**WORK REQUIRED:** In the article about the SSI Homeless Outreach Project, how long has Barbara Otto led Health & Disability Advocates?

**TEXT EXCERPT:**
========================

March 06, 2011

An Effort to Secure Benefits for a City’s Forgotten Residents

Jay Dunn

Lisa Parsons (left), a case worker, laughs with her client, Vernice Deller, a formerly homeless woman who now has disability benefits, housing, and other services thanks to Ms. Parsons.

As the head of Health & Disability Advocates, Barbara Otto understands exactly how difficult it can be to navigate the complex world of social-service benefits.

“People who are the most vulnerable end up falling through the cracks because they can’t figure out the very system that’s supposed to help them,” says Ms. Otto, who has led the Chicago-based policy and advocacy organization since 1994, two years after its founding.

That conundrum gave Ms. Otto and her staff an idea: What if Health & Disability Advocates figured out a way to get Chicago’s neediest citizens, including homeless and mentally ill residents, the benefits they were entitled to?

Four years ago, the group officially started its SSI Homeless Outreach Project. The concept, modeled on a similar program in Maryland, is disarmingly simple: A case worker seeks out clients around the city who are probably eligible for Social Security benefits but do not receive them.

Lisa Parsons, a lawyer who has worked for the SSI Outreach Project since it was started and is currently its only full-time staff member, spends her days traveling around the Windy City. A recent afternoon found her in Chicago’s Englewood neighborhood at a drop-in homeless shelter, whose case managers had referred her to several potential clients.

“Wherever there are people who need our help, that’s where I go,” says Ms. Parsons. “I try to determine if the person has significant psychiatric or physical problems. If the answer is yes, I try to figure out how to get them benefits as soon as possible.”

The process allows Ms. Parsons to gain an intimate understanding of the lives of her clients and the particular problems that plague them. In one recent case, the outreach program successfully won back benefits for a homeless man it had been trying to help for more than a year.

“He was a severe alcoholic, delusional, eating out of trash cans,” notes Ms. Parsons. And somewhere along the line, she says, he had been declared dead by the Social Security Administration: “It could have been due to something as simple as returned mail.” Not only was the man eligible for benefits, but he was owed $100,000.

========================

(Stored data entries)

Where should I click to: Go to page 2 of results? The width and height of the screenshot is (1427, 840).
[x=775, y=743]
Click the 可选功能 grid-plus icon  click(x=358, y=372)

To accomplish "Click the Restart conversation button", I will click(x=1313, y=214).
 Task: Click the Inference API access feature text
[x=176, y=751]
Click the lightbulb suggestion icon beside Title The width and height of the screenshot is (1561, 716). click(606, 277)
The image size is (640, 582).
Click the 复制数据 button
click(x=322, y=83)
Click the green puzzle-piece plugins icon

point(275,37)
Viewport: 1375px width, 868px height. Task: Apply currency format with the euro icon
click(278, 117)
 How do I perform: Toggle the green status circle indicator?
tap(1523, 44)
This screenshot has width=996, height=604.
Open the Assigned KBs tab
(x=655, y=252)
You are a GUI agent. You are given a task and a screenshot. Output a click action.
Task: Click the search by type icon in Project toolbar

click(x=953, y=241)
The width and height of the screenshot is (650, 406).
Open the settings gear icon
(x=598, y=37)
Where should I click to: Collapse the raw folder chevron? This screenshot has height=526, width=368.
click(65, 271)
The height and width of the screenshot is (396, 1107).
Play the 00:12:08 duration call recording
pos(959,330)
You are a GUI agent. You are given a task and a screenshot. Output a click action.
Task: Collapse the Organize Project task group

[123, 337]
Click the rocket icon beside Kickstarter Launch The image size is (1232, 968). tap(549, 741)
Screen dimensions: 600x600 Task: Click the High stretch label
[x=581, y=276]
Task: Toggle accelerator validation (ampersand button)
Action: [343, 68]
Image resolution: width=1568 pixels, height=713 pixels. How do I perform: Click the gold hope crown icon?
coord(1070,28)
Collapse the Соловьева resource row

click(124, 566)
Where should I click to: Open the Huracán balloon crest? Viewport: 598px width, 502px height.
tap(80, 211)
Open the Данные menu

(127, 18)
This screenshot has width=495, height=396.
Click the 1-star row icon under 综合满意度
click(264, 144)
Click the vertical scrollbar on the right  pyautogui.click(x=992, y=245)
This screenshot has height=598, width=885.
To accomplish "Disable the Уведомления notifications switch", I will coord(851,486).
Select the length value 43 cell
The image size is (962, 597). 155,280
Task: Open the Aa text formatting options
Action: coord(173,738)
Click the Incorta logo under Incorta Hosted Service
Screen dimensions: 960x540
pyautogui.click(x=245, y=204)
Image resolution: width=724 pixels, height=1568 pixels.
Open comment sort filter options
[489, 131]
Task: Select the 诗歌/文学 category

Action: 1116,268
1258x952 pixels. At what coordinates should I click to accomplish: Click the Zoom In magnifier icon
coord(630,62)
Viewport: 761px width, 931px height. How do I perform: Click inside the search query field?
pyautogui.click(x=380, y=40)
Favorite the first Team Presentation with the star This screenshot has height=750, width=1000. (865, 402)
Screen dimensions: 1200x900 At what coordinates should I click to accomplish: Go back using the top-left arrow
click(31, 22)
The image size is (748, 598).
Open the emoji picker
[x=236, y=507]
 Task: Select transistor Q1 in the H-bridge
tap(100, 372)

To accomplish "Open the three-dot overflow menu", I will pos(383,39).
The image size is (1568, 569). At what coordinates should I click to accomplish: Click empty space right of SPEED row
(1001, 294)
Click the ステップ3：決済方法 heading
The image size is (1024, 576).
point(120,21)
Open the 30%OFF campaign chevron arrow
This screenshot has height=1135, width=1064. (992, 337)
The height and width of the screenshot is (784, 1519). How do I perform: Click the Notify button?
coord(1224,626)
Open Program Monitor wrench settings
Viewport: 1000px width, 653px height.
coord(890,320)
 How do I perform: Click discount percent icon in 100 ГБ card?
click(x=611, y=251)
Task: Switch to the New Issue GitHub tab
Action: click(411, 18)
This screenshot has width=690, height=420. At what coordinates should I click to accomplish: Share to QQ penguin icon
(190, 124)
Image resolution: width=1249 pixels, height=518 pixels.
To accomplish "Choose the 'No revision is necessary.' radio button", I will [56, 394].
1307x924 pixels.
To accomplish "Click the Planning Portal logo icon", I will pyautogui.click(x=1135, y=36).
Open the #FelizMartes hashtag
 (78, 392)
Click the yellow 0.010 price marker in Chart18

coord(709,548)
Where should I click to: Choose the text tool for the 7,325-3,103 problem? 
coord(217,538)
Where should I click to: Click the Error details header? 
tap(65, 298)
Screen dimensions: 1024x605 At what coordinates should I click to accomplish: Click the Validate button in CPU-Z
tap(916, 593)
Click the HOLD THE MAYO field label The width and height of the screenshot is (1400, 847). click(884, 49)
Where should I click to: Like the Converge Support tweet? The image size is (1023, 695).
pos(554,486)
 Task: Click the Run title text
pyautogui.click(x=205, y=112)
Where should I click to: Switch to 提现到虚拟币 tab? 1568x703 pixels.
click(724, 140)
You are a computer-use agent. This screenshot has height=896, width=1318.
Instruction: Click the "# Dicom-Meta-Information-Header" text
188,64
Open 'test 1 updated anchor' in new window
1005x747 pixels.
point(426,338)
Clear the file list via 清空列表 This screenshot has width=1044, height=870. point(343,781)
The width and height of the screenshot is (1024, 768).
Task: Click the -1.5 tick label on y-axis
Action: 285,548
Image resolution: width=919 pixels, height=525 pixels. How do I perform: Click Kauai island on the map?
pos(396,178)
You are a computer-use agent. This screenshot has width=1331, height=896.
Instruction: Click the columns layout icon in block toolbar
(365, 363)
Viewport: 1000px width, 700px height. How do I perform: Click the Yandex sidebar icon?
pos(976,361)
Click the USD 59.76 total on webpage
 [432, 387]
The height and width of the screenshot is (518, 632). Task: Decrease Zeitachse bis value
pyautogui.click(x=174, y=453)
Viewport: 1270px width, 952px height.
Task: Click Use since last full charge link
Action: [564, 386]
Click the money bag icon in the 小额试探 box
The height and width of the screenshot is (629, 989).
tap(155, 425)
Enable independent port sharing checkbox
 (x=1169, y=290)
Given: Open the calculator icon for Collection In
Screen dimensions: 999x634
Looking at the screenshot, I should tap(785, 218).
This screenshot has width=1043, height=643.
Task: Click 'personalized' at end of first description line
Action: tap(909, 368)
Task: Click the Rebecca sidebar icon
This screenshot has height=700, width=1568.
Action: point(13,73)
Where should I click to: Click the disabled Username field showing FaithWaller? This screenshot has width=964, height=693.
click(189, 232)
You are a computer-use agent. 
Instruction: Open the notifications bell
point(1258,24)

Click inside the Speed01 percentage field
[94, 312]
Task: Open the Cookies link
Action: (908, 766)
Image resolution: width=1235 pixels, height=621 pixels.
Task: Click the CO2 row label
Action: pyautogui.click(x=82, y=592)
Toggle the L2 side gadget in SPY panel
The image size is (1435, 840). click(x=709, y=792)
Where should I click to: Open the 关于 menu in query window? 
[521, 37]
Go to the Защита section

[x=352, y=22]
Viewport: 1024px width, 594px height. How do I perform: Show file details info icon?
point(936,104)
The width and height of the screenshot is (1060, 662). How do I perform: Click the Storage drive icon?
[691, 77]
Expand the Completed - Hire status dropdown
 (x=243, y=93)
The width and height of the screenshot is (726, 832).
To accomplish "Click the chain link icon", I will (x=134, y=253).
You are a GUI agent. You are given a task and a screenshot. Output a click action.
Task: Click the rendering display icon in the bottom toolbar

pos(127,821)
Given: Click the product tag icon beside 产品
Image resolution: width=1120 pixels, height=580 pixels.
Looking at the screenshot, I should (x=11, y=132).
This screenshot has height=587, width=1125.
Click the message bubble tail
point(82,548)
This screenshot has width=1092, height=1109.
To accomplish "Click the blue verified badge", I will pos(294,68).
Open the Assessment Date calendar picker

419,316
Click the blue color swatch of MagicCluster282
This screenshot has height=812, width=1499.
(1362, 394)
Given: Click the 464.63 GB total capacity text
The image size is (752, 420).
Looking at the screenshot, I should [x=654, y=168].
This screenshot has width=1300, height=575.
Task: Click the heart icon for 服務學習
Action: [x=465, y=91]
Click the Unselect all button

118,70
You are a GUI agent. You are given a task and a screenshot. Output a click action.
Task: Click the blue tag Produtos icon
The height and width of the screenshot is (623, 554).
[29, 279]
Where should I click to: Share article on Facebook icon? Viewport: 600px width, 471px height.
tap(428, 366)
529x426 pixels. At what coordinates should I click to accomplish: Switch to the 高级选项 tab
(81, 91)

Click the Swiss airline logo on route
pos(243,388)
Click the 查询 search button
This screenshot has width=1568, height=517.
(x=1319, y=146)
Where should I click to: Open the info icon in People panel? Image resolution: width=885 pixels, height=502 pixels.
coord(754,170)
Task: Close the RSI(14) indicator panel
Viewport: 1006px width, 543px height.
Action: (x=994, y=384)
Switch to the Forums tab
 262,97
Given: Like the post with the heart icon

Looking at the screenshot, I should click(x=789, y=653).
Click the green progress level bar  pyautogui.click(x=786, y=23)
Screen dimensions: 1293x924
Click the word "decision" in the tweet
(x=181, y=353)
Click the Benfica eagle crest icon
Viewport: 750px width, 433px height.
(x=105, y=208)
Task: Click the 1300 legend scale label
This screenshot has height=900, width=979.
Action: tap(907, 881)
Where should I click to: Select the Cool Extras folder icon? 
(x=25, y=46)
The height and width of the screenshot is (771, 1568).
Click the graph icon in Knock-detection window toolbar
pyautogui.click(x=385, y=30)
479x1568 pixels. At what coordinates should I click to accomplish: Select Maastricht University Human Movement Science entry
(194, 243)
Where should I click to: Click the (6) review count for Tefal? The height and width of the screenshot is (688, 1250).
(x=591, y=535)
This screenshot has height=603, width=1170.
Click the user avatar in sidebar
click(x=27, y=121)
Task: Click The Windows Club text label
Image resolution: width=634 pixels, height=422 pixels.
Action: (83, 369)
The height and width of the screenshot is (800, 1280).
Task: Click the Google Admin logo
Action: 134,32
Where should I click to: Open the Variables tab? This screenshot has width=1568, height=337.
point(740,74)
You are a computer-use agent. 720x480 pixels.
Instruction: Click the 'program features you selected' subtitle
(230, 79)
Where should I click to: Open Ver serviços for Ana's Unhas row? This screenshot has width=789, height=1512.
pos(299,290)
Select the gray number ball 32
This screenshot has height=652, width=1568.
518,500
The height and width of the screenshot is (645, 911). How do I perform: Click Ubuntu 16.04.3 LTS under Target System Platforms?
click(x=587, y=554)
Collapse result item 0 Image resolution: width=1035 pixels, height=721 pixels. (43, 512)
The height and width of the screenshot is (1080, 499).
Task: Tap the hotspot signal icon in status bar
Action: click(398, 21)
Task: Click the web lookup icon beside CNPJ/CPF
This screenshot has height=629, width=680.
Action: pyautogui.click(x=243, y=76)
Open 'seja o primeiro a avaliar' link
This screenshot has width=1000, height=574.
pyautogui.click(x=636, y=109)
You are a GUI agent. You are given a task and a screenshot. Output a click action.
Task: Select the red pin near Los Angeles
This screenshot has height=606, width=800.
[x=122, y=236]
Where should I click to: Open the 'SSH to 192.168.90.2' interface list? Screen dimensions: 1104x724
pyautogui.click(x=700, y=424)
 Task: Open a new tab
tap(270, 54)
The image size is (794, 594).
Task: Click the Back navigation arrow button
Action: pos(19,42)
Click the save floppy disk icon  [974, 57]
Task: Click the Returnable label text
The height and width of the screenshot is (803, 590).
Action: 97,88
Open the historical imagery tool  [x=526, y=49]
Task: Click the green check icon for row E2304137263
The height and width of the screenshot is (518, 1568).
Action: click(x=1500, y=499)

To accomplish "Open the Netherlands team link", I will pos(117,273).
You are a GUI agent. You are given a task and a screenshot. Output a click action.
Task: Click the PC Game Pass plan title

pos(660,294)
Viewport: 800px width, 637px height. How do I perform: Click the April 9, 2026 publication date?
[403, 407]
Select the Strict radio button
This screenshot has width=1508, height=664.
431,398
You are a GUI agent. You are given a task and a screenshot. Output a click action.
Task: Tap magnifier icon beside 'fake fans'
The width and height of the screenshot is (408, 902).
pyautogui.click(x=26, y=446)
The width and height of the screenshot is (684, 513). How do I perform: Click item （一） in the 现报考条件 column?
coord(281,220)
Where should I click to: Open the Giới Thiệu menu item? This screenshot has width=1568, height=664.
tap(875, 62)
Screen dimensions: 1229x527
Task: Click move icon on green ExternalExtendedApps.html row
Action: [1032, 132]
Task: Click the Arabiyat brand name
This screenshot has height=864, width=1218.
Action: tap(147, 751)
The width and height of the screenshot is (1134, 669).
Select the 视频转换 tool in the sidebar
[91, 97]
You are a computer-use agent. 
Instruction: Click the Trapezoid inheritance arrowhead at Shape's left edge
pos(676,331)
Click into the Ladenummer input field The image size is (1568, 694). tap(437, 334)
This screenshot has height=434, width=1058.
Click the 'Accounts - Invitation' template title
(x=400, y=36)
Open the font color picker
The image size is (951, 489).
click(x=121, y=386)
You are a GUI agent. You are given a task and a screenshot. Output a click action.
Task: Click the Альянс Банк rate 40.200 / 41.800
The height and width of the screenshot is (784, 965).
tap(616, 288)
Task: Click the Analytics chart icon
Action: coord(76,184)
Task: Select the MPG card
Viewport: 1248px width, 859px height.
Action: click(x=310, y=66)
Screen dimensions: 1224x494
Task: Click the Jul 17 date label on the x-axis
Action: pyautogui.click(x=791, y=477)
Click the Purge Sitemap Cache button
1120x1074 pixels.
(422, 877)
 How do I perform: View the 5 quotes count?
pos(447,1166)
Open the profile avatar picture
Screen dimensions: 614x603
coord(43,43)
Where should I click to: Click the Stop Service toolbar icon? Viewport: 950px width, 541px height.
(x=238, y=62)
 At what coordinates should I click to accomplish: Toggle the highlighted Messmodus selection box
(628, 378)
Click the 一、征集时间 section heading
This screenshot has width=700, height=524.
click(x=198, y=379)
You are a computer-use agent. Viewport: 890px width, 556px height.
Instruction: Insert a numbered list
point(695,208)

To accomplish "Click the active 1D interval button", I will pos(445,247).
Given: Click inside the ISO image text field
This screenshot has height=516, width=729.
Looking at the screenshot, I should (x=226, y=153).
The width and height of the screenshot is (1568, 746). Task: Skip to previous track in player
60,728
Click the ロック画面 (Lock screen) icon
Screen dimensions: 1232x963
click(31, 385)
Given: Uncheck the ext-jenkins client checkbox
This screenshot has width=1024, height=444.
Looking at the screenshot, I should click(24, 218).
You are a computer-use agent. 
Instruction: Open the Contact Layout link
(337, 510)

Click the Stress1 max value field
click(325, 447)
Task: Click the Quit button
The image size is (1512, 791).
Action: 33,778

========================

**ANSWER SECTION:** Since 1994, two years after the organization was founded.